(STORED DATA):

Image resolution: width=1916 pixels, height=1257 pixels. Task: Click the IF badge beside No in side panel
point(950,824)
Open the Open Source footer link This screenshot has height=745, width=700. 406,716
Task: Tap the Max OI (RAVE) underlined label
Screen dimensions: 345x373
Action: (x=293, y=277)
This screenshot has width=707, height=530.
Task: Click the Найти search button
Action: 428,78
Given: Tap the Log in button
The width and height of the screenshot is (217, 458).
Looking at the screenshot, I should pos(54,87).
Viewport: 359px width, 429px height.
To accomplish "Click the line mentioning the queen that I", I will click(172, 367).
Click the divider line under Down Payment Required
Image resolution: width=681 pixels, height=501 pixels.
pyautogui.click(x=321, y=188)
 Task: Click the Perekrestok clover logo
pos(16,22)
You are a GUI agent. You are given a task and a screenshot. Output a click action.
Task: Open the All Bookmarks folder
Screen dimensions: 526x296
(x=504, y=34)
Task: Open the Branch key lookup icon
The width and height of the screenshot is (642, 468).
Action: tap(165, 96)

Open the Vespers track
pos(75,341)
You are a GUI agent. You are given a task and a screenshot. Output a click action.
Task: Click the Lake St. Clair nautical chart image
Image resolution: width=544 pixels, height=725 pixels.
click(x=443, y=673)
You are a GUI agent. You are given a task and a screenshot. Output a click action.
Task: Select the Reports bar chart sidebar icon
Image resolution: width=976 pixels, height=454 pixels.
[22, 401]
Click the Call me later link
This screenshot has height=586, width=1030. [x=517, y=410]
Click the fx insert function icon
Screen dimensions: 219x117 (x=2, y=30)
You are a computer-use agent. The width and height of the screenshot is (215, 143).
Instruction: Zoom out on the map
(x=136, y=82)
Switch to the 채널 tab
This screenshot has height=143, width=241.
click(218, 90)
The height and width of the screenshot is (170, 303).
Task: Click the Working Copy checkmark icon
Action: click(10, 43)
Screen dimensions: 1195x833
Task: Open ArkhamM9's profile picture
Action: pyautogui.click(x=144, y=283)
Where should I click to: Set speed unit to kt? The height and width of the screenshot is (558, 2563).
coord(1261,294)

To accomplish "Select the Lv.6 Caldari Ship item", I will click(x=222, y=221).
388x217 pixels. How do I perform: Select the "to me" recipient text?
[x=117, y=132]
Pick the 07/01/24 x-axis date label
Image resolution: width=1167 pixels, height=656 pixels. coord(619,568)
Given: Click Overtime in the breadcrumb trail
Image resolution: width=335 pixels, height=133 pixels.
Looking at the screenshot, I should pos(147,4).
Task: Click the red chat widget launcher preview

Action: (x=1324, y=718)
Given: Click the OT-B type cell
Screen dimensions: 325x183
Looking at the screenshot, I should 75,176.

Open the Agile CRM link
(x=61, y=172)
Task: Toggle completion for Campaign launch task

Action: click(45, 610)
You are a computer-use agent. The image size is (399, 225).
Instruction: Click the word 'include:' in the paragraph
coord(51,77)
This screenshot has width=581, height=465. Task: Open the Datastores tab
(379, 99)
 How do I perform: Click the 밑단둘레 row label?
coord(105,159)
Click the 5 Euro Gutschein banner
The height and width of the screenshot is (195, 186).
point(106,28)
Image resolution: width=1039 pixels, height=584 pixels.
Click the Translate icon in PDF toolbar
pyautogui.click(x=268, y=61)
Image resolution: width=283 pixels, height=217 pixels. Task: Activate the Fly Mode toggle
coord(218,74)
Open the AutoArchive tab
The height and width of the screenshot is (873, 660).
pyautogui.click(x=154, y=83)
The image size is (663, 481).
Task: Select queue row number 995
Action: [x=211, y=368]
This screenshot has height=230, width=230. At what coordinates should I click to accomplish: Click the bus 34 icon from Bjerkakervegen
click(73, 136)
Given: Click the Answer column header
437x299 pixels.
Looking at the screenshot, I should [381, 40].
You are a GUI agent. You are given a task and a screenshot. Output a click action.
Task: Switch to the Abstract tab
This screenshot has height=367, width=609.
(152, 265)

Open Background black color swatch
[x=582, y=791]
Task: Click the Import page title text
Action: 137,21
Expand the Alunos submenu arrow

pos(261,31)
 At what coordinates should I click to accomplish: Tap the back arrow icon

(TASK BRIEF):
Your answer should consist solely of the lines from the one containing "437x299 pixels." through the last line of the listing, written out word for word.

(OUTPUT FOR THIS EXERCISE):
437x299 pixels.
Looking at the screenshot, I should [381, 40].
You are a GUI agent. You are given a task and a screenshot. Output a click action.
Task: Switch to the Abstract tab
This screenshot has height=367, width=609.
(152, 265)

Open Background black color swatch
[x=582, y=791]
Task: Click the Import page title text
Action: 137,21
Expand the Alunos submenu arrow

pos(261,31)
 At what coordinates should I click to accomplish: Tap the back arrow icon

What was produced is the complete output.